When it comes to participating in clinical research, Chinese are far more reluctant when compared to Americans, with safety and compensation listing as their top priority.
A 2-year study interviewing more than 1,100 patients from rural, urban China and the US compared attitudes toward clinical research.
It found those in the US were more likely to have no problem with clinical research, but if concerns were mentioned they were privacy, confidentiality and safety.
Safety was the top concern for a majority of both rural and urban Chinese.
Among Chinese participants, especially rural, self-benefit was also listed as a top priority. Free medical care and financial incentives went a long way in influencing participation, whereas being told they were free to leave the study whenever they like had little impact.
Titled “A Comparative Study of Patients’ Attitudes Toward Clinical Research in the United States and Urban and Rural China”, the research aims to provide information that will help future cross-cultural clinical studies be more effective.
It was published in the Clinical and Translational Science journal on January 15, 2015.
Giant Pandas obtain less nutrients from Bamboo than Sheep
While often its the results that keep us fascinated in science, sometimes it is the process in which they are obtained.
In this case, researchers produced a study that examined, in depth, how China’s beloved panda digests the cell walls of Bamboo – by simulating digestion using temperature-controlled panda feces.
They found pandas generally absorb less nutrients from bamboo when comparing similar test methods to observe sheep digestion.
Scientists from the School of Vetrinary Medicine at Kitasato University, Japan, used a scanning electron miscroscopy in vitro to observe digestion of pandas at the Chengdu Research and Breeding base in the least invasive way possible.
They supplemented their info by keeping panda feces at a temperature of 37 degrees celcius for 12 hours in order to simulate digestion before examining the results.
They concluded the likely reason pandas absorb less nutrients than sheep is because they are not capable of breaking down bamboo cell walls, either through microbes or enyzmes.
In addition to bettering understanding the panda’s digestive system, the study also has implications in better health treatments and quicker diagnosis for the rare animal.
The paper, titled “Procedure and Mechanisms of Bamboo Cell Wall Digestion in the Giant Panda, Ailurpoda melanoleuca” was published by the Mammals Society of Japan in January.
Toddlers in Fireworks producing cities exposed to high levels of potentially dangerous Propellant
Researchers found almost 80 percent of toddlers living in two fireworks producing cities exceeded the recommended US Environmental Protection Agency (EPA) exposure of Perchlorate, a salt used in creating rocket fuel, explosives and fireworks.
Perchlorate can potentially adversely impact the thyroid’s ability to produce certain hormones and is capable of hindering development in children.

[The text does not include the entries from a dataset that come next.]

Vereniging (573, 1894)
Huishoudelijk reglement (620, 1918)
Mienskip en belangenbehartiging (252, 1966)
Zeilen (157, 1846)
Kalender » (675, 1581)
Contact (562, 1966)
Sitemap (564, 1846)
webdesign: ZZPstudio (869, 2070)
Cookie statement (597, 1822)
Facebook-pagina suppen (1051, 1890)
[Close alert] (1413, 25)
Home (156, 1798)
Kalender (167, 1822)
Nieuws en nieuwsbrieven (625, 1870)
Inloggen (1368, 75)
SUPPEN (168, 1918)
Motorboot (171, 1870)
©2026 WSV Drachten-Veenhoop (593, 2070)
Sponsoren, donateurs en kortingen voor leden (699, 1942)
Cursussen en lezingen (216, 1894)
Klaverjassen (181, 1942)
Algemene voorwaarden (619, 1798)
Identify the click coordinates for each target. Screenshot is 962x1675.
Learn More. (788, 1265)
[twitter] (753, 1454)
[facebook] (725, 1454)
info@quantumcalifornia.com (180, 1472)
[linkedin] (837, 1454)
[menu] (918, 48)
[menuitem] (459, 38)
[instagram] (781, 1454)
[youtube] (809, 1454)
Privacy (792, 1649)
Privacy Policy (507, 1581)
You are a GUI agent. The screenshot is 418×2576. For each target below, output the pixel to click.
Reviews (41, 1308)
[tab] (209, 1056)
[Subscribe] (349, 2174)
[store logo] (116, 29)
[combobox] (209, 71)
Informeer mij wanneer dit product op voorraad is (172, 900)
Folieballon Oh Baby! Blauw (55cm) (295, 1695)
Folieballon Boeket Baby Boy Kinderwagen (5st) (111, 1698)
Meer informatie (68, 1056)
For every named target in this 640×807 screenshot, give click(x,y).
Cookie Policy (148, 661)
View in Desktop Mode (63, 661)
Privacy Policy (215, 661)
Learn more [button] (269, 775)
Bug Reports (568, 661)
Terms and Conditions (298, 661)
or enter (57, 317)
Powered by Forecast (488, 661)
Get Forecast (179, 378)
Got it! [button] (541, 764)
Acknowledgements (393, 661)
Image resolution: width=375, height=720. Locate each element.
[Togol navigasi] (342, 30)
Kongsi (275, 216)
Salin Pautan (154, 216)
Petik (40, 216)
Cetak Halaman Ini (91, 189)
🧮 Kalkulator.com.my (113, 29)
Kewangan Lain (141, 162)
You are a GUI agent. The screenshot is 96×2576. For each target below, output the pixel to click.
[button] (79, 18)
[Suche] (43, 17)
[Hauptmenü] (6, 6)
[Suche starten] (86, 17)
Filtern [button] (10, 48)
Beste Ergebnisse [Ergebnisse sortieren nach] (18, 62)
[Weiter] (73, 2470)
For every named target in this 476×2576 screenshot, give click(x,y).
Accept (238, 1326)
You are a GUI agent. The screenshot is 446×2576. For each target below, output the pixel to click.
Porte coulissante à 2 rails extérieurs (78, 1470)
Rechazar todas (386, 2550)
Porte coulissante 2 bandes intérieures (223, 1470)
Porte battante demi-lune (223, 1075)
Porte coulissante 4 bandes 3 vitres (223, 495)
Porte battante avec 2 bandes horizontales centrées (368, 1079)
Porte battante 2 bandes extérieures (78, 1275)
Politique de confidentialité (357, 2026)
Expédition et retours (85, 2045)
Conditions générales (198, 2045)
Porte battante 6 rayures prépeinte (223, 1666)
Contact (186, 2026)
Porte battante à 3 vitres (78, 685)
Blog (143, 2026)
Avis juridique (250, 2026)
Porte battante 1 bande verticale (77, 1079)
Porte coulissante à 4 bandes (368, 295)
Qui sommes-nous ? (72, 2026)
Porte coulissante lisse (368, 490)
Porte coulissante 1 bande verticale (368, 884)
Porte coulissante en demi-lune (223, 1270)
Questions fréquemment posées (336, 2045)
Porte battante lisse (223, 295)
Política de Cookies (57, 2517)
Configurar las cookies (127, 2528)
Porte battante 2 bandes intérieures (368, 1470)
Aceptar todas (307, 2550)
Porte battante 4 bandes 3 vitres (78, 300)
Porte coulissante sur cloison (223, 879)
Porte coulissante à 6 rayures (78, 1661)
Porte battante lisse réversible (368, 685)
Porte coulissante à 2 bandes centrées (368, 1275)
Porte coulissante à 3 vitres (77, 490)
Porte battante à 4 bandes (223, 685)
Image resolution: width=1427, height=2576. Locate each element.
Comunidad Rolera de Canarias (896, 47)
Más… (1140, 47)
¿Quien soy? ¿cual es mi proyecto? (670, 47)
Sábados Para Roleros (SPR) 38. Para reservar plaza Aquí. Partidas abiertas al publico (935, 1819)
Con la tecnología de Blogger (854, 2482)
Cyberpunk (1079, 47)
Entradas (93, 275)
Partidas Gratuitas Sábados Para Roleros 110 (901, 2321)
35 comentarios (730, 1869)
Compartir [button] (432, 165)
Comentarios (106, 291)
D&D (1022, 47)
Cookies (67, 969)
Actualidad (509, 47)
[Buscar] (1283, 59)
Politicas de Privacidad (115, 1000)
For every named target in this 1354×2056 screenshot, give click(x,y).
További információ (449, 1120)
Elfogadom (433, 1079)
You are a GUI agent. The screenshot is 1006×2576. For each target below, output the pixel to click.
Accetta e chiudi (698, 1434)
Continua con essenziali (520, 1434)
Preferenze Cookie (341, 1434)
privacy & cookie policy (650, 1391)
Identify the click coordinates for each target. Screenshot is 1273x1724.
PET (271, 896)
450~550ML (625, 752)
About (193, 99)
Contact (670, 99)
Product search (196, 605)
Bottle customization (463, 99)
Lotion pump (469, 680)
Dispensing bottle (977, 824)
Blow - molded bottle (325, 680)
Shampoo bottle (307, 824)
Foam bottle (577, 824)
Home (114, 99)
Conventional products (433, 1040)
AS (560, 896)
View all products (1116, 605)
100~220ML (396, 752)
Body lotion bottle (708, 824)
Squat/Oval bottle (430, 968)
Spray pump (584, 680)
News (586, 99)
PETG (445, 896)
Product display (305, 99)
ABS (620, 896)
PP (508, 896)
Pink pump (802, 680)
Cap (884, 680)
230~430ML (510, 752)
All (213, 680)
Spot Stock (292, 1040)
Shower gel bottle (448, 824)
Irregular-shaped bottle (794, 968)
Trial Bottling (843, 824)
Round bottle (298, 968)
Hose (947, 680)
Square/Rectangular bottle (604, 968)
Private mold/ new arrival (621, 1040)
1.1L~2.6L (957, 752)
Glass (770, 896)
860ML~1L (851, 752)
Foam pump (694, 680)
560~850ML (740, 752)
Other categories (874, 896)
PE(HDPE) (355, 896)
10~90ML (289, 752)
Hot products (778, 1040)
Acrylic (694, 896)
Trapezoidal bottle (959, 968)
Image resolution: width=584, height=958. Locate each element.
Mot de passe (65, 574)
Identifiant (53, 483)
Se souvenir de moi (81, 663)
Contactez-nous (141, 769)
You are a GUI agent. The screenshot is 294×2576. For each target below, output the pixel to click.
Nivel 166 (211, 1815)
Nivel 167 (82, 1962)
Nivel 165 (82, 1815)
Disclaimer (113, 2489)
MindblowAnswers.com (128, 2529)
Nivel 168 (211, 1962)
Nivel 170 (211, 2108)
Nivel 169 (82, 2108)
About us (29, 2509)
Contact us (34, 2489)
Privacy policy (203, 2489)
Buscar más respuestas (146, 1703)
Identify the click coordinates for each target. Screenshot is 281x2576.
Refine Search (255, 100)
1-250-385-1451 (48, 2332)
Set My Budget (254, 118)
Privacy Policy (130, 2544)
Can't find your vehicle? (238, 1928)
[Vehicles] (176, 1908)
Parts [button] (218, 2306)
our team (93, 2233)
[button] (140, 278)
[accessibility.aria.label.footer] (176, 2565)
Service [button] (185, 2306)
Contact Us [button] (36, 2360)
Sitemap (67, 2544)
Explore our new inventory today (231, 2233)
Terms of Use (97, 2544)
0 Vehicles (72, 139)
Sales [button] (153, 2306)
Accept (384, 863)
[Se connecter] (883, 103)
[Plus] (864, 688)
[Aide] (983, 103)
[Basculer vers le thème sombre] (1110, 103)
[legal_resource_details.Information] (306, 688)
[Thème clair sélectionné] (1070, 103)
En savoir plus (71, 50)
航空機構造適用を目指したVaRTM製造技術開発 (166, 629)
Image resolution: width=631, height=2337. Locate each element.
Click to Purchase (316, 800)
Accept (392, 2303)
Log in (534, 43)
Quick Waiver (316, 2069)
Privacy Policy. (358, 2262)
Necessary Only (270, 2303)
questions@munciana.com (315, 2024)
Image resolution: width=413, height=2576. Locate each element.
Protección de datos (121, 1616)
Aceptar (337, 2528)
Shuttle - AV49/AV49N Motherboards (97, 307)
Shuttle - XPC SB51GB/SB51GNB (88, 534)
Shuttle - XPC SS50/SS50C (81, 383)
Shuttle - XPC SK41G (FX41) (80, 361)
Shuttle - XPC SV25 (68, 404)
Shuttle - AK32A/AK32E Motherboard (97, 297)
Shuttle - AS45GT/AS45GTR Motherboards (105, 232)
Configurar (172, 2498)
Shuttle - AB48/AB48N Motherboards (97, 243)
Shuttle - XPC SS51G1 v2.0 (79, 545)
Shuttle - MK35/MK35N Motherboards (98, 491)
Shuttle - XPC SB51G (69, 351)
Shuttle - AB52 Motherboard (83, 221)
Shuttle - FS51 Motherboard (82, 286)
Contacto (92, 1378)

Scientists tested indoor dust, urine, drinking water and milk to test exposure for toddlers, children and adults in fireworks and non-fireworks producing cities.
With the highest percentage, 79 percent of the toddlers tested exceeded EPA levels, with 48 percent of children tested and 25 percent of adults also over the limit.
The Chinese researchers found indoor dust was one of the biggest contributors, responsible for high levels of perchlorate in 26 percent of toddlers, 28 percent of children and 7 percent of adults.
The samples were taken from fireworks producing cities Yueyang and Nanchang and non-producing cities Tianjin, Shijiazhuang, Yuxi and Guilin.
Overall, levels in both were much higher than that of other countries, with Yueyang and Nanchang naturally having the highest levels.
Perchlorate remains an issue in the US, where the chemical is sometimes found in drinking water. While several studies have been conducted in the US, more data is needed before an official ruling can be given on perchlorate, the US EPA said on its website. It is currently unregulated.
The research was published on January 14, 2015, by the American Chemical Society.